BEGIN

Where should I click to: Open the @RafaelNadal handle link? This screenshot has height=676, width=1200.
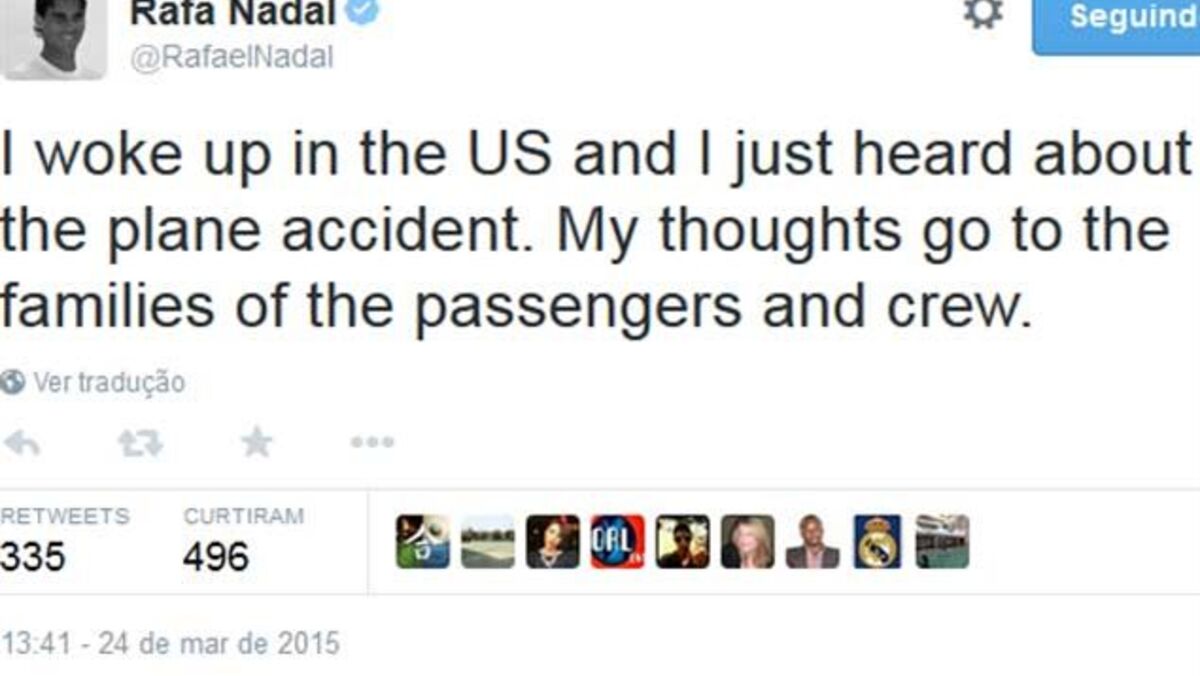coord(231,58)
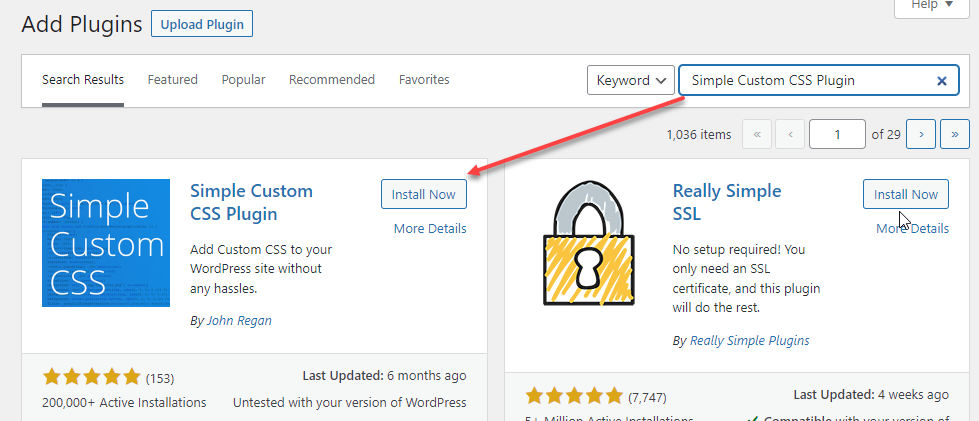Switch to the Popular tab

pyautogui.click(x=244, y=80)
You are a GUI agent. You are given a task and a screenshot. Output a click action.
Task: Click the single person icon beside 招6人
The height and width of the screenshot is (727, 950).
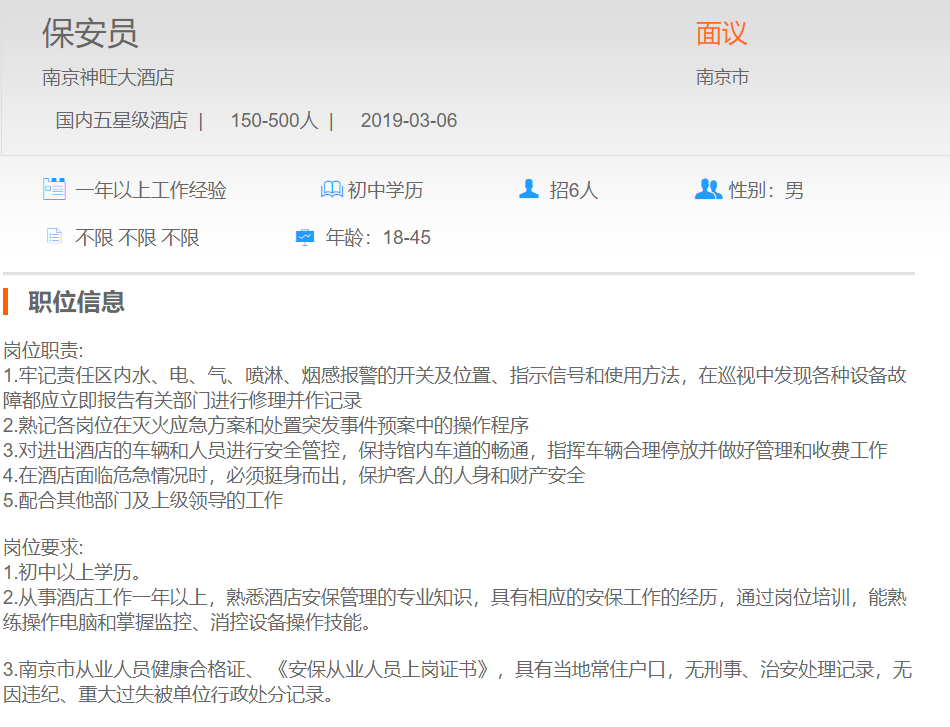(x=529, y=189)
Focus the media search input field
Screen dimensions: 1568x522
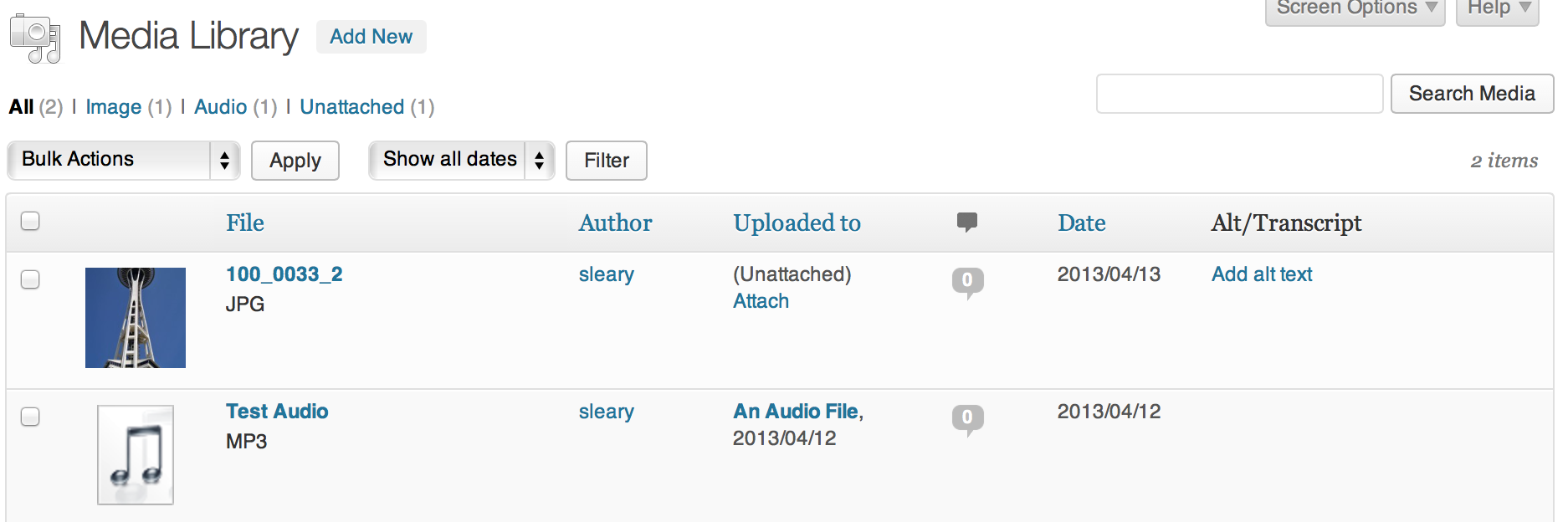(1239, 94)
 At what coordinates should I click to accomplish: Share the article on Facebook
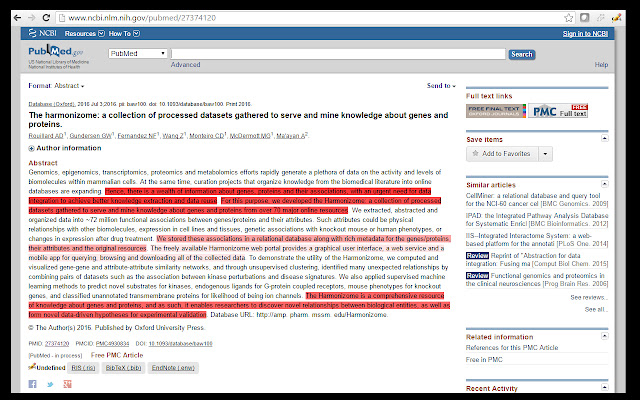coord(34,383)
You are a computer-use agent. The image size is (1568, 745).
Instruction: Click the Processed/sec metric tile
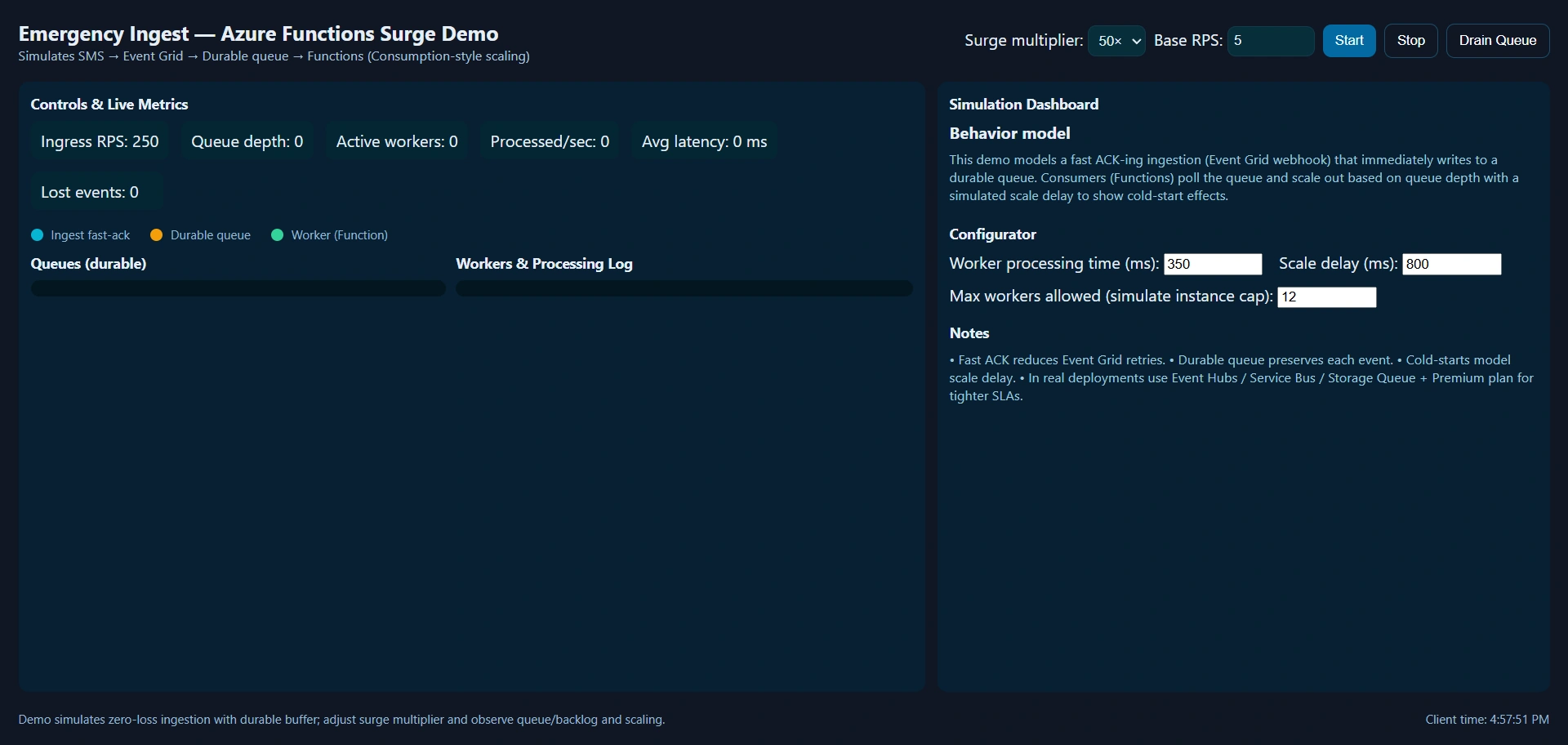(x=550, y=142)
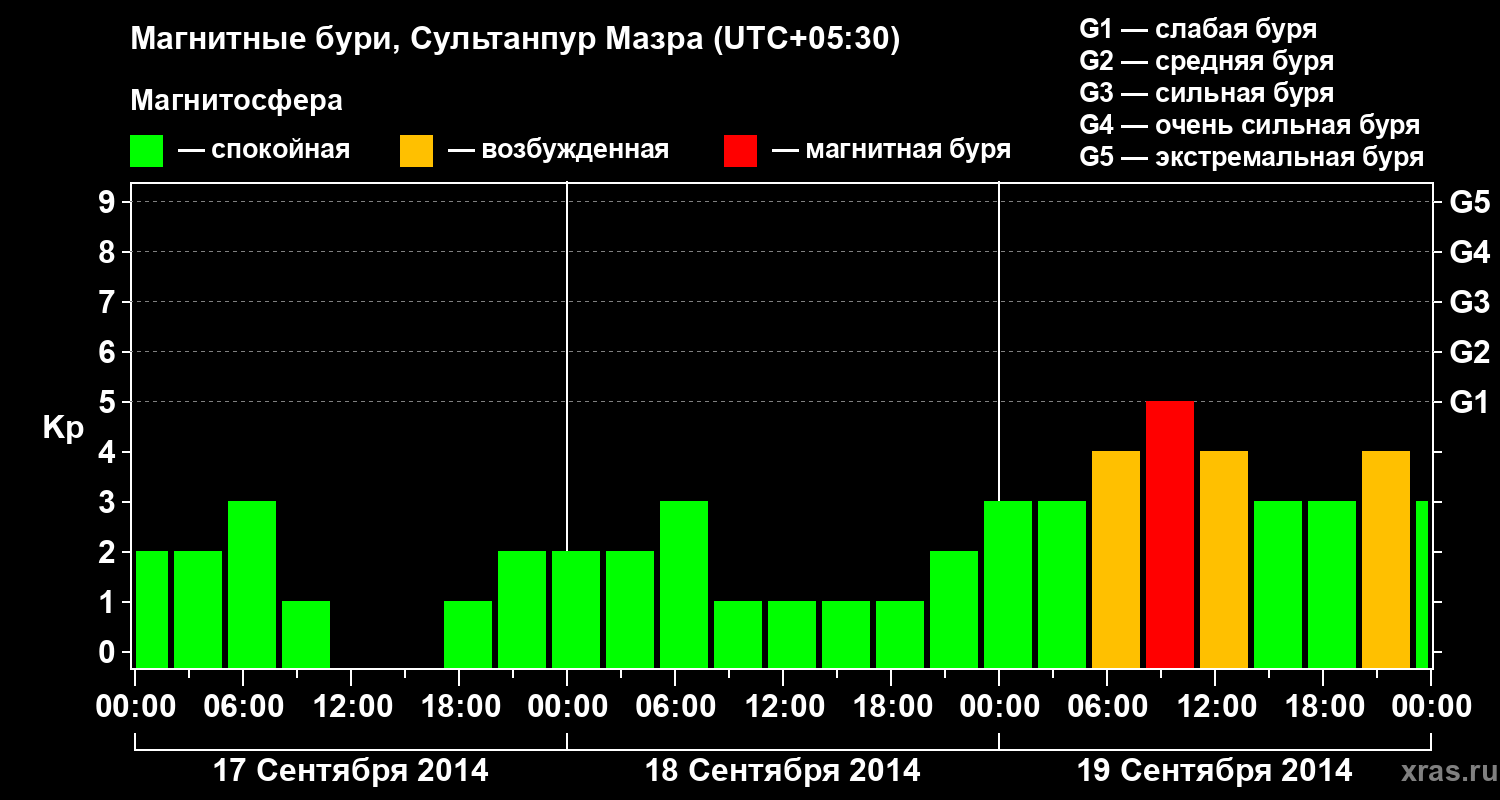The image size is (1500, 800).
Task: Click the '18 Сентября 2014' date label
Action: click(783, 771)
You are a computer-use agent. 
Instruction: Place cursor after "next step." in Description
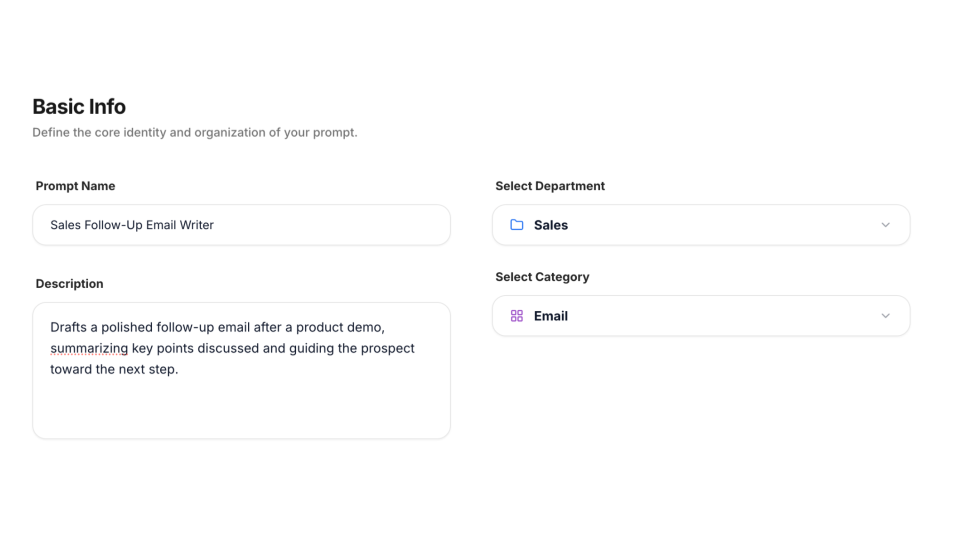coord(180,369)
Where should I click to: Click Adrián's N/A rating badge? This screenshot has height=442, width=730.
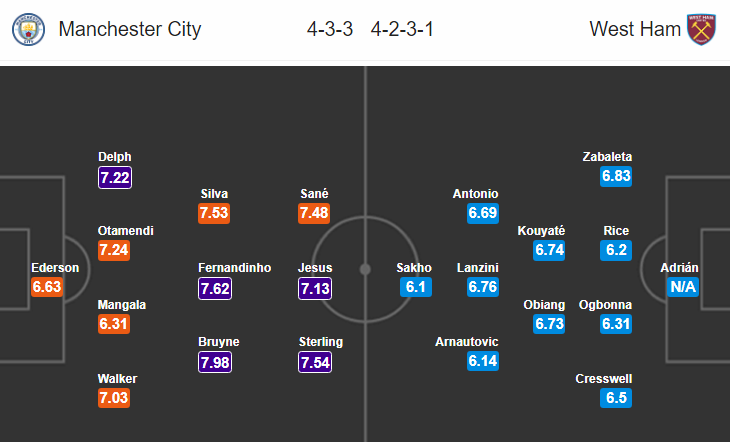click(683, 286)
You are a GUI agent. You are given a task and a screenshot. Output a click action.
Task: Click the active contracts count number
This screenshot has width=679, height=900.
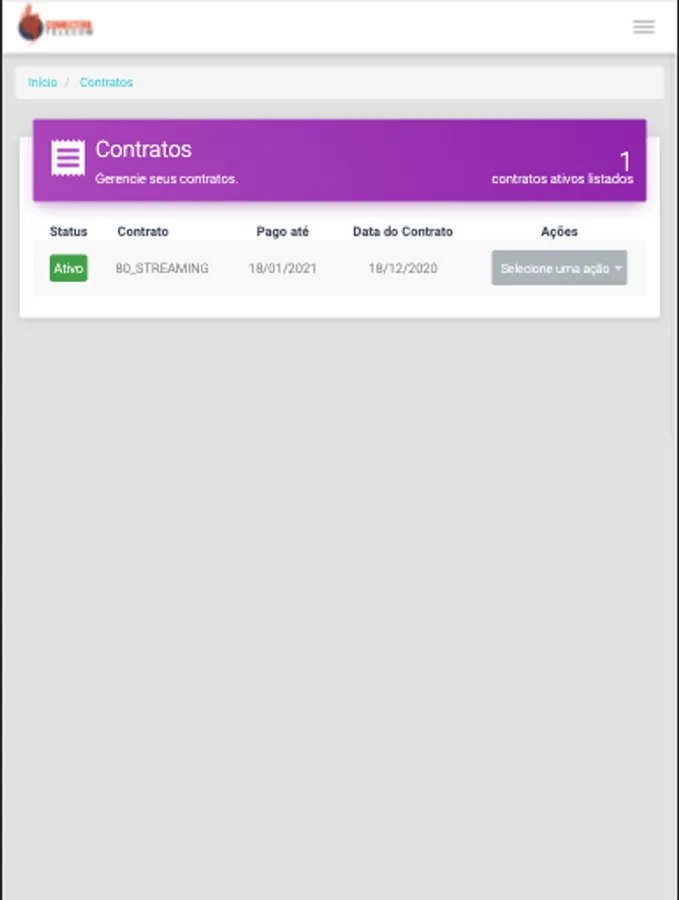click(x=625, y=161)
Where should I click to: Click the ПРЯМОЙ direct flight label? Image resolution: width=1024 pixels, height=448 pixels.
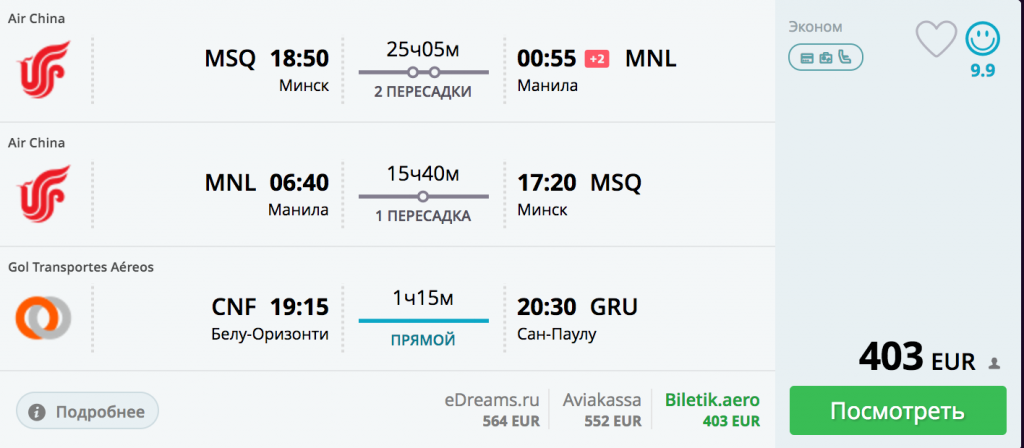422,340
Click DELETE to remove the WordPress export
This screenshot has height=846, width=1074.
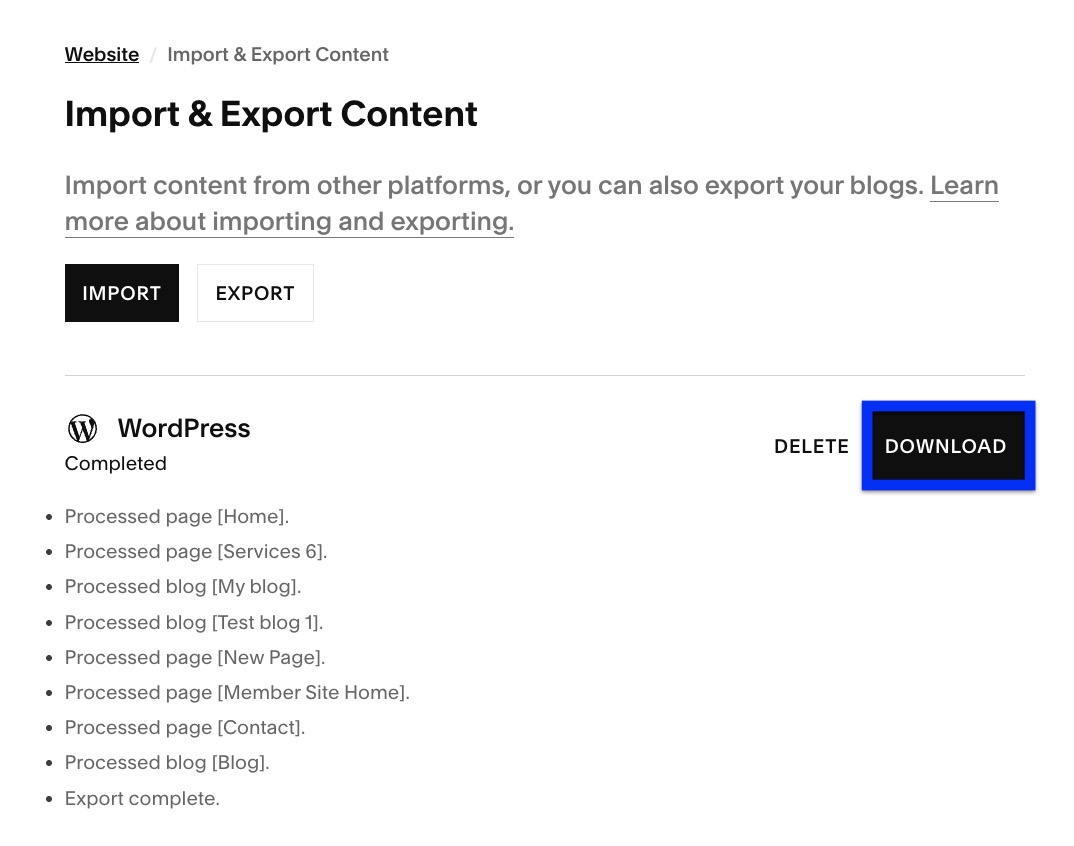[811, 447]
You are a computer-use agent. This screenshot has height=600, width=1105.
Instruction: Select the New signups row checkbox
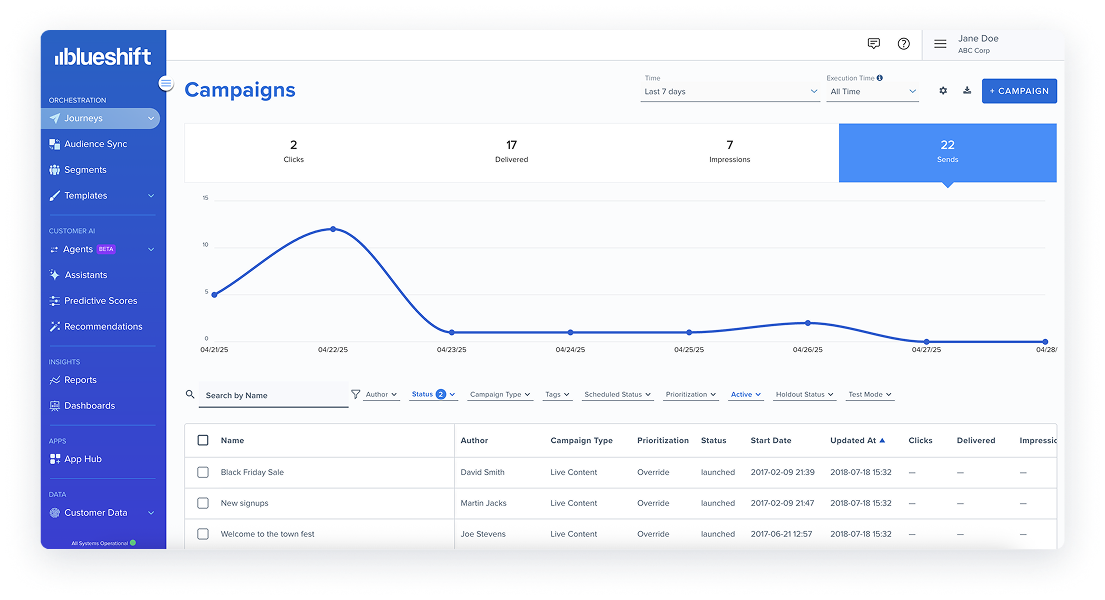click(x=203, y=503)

END

**What you will do:** Wherever a line contains the string "agent", copy that line from the data.

**Answer to this problem:**
You are a GUI agent. You are given a task and a screenshot. Output a click action.
You are a computer-use agent. The image size is (1568, 745).
You are a computer-use agent. 
You are a GUI agent. You are given a task and a screenshot. Output a click action.
You are a computer-use agent. This screenshot has height=600, width=1105.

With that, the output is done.